The Interbank Market
LexInter | February 3, 2020 | 0 Comments

The Interbank Market

What is The Interbank Market

The interbank market is the market for interbank loans . Like the debt securities market, the interbank market is a component of the money market . The interbank market is reserved for credit institutions which can carry out all the transactions that interest them (amount, duration, rate, terms)

Short-term interest rates are formed in this market where the supply and demand for bank liquidity meet. Credit institutions that have cash surpluses intervene in the interbank market as “lenders” while those that are in deficit act as “borrowers”. The Public Treasury acts mainly as a borrower to finance the State. To do this, it issues “BTV” or Variable Rate Treasury Bonds, the term of which is generally between zero and two years and the main beneficiaries of which are interbank market participants.

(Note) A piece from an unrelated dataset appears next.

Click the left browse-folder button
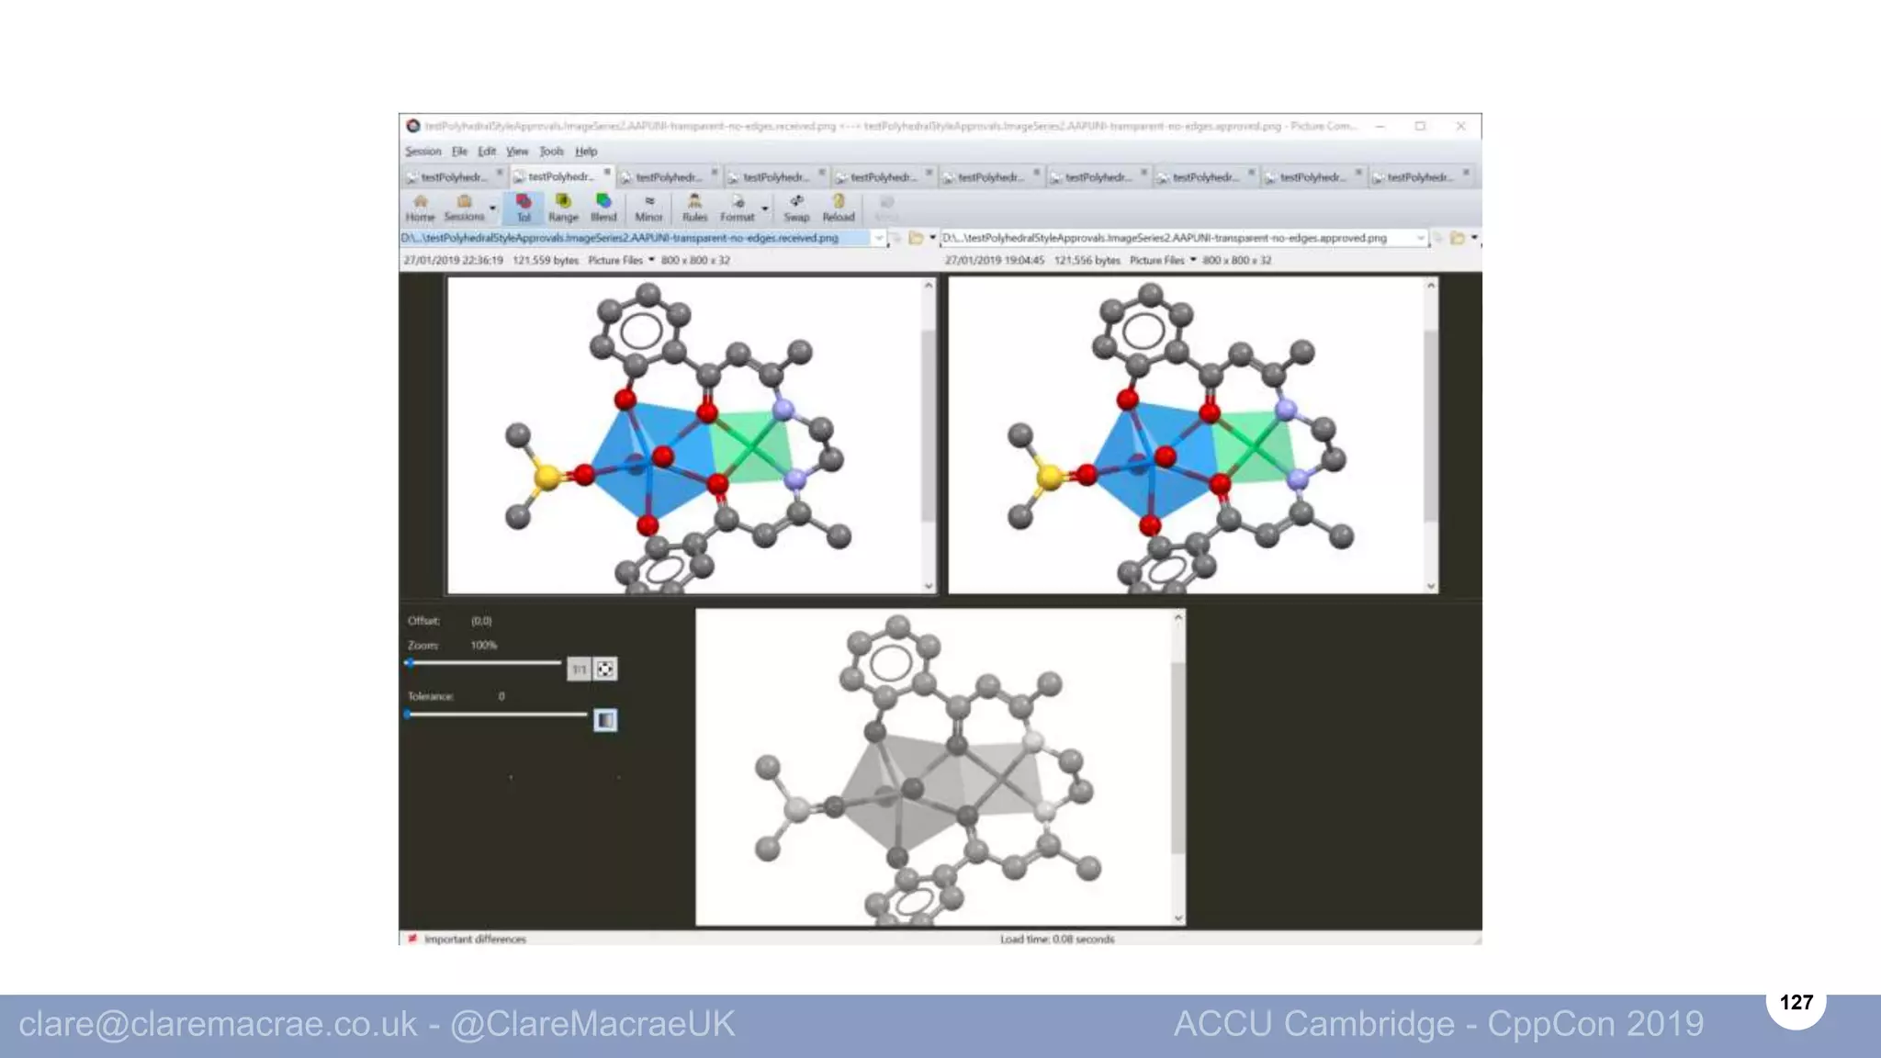1881x1058 pixels. 916,238
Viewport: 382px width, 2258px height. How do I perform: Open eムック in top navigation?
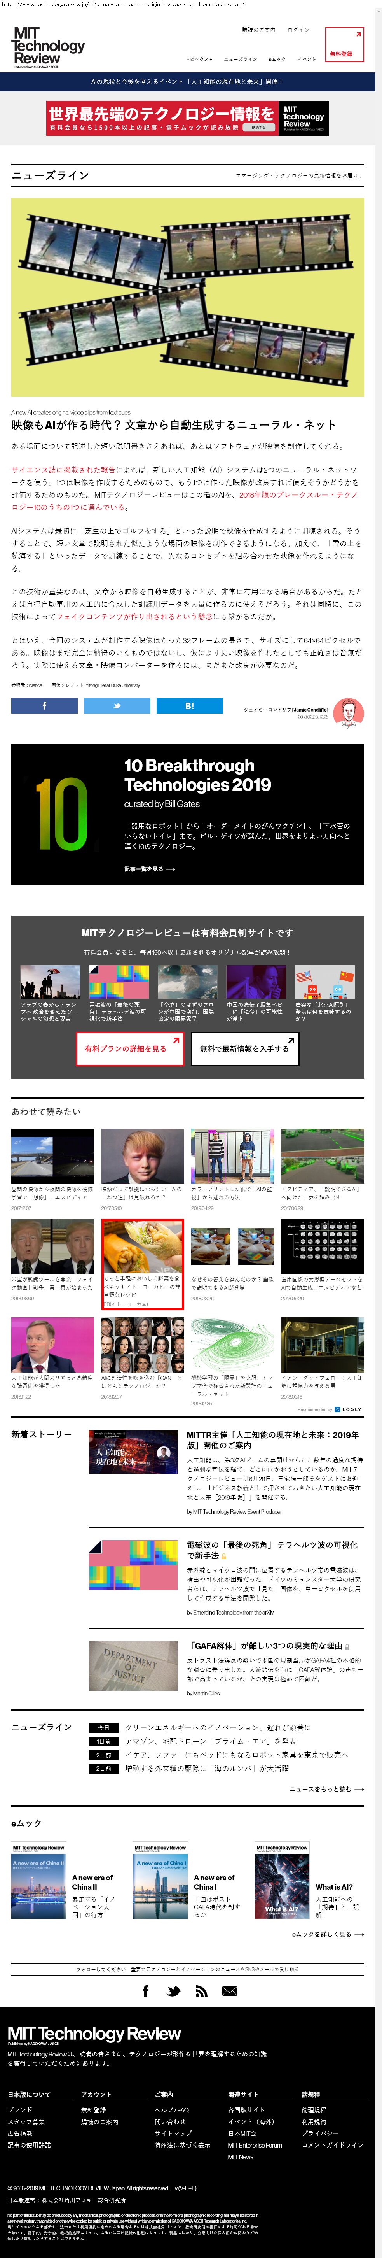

The interbank market allows the redistribution of liquidity between banks and cash adjustments between banks.

The regulation of bank liquidity is ensured by the central bank

The regulation of bank liquidity is carried out through open market operations , standing facilities and minimum reserves.

The ECB announces to the main operators of the market that it is launching a call for tenders. Each operator lists requests from financial institutions indicating the amounts they wish to borrow and the rates they are prepared to pay. Depending on the call for tenders rate and the amounts it has decided to distribute, the ECB allocates the amount of money allocated to each of the main operators.

The LIBOR rate and the EURIBOR rate are quoted.